New technology created at Western University could become a game changer when it comes to treating several forms of gynaecological cancers.

Researchers at Western have created a 3D Ultrasound probe to be used to assist radiation oncologists with gynaecological cancers such as cervical, uterine and vaginal.

“It’s looking at a particular procedure for gynaecological cancers and right now they don’t have a lot of imaging when it comes to that procedure,” says Jessica Rodgers, a PhD candidate at Western’s Schulich School of Medicine & Dentistry.

The procedure uses operative needles that send radioactive sources into the tumour.

Before the introduction of this technology, clinicians would use pre-operative imaging to place the needles using ‘feel’ while a patient is under anesthesia.

It was difficult for radiation oncologists who approached the research team to work on a solution.

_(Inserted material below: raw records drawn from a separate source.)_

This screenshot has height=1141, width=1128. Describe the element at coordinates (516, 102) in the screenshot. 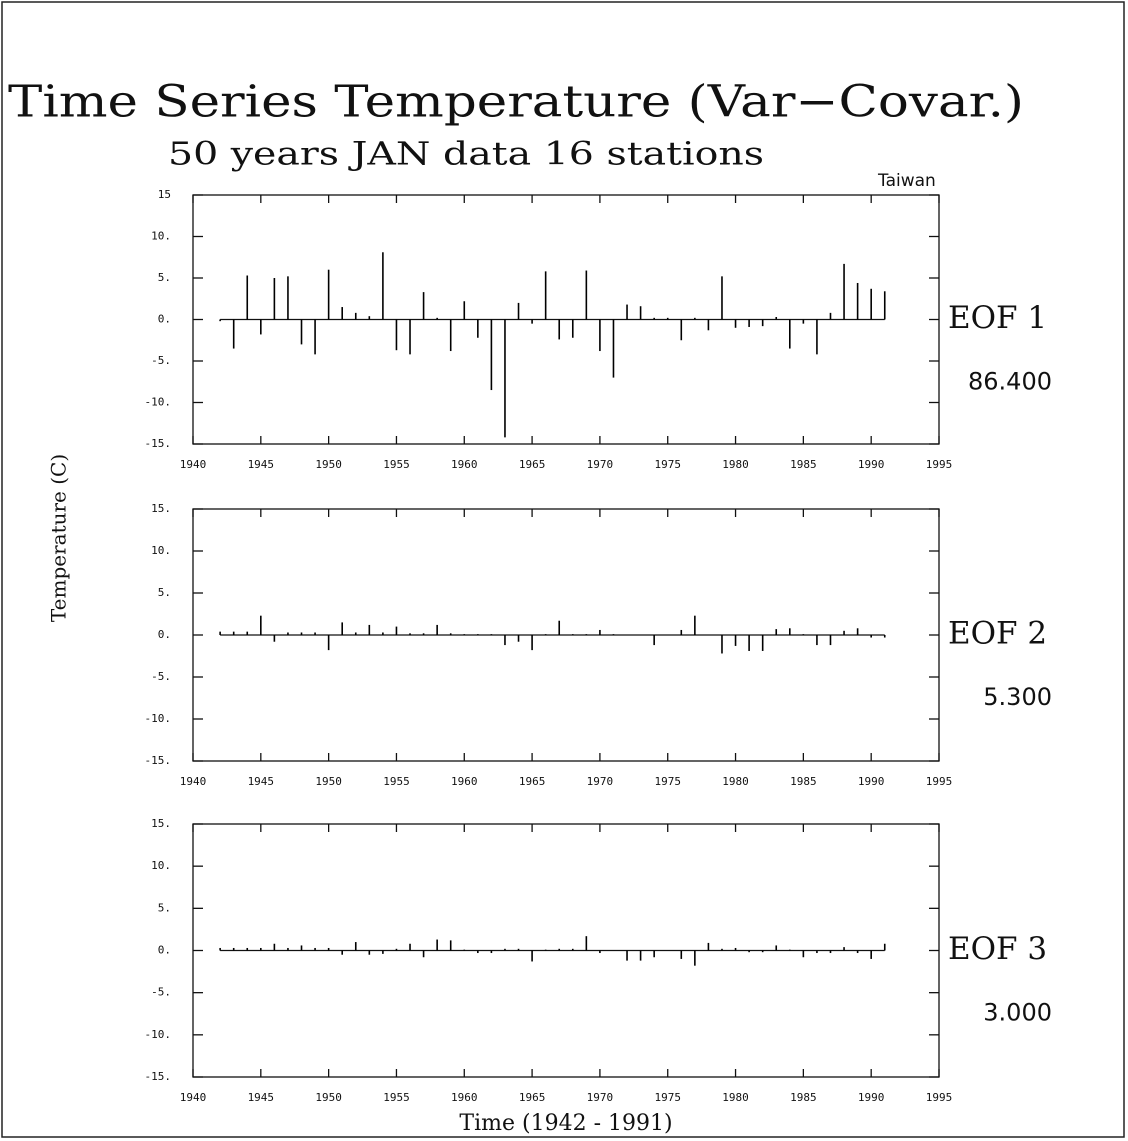

I see `chart-title: Time Series Temperature (Var−Covar.)` at that location.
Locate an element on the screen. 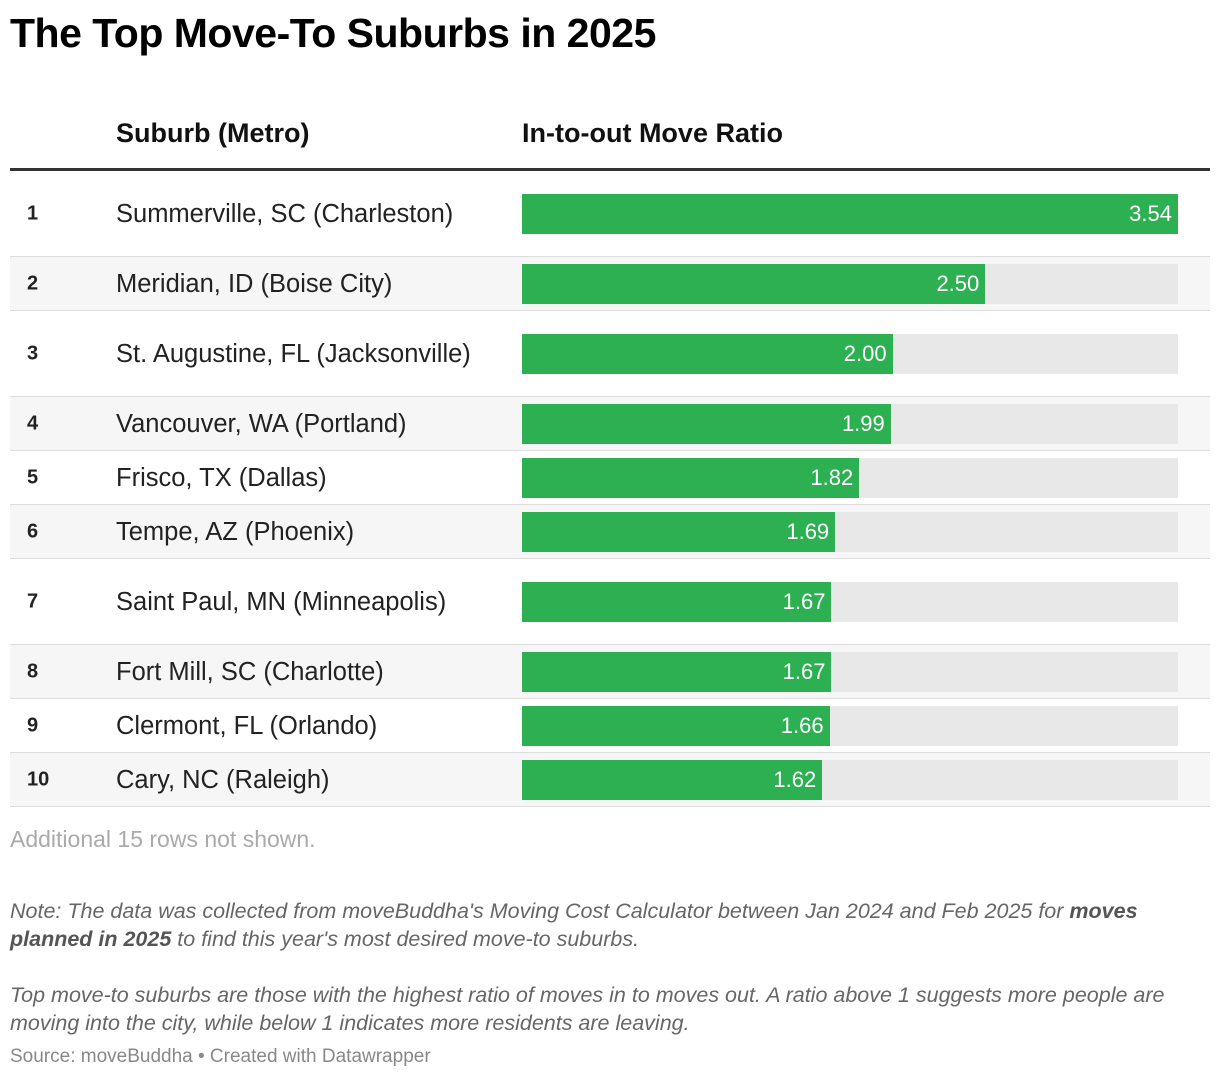 Image resolution: width=1220 pixels, height=1082 pixels. bar: 3.54 is located at coordinates (850, 214).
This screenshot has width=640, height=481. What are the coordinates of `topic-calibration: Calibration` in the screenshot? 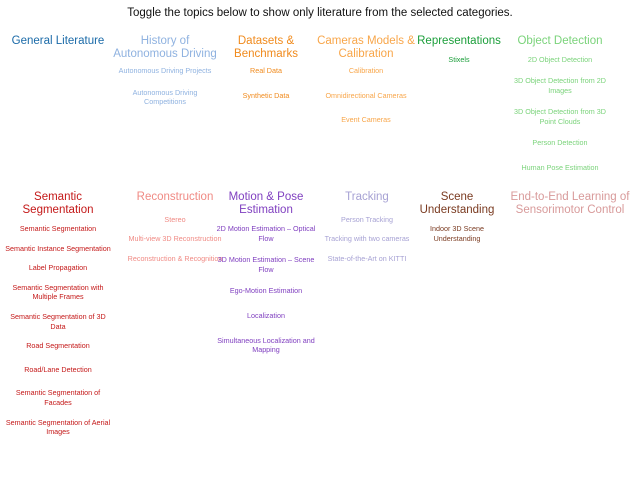 It's located at (366, 70).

The study’s principal investigator, Aaron Fenster, says, “They come to us with these very significant problems and we try to work together side-by-side, shoulder-to-shoulder, so to speak with the physicians in inventing a technology to meet this specific clinical problem.”

The new 3D Ultrasound probe helps take away the guess-work during treatment.

“Generally when you’re inserting the needles for gynaecological cancers you’re really close to other critical organs like your bladder and rectum that you generally don’t want to overexpose to radiation. And also if you have those needles properly positioned you optimize the dose of the radiation that the tumour itself is getting,” Rodgers adds.

The 3D Ultrasound device has already been used in a small clinical trial on six patients at the London Regional Cancer Centre.

The team hopes this new technology will one day become a part of everyday clinical practice.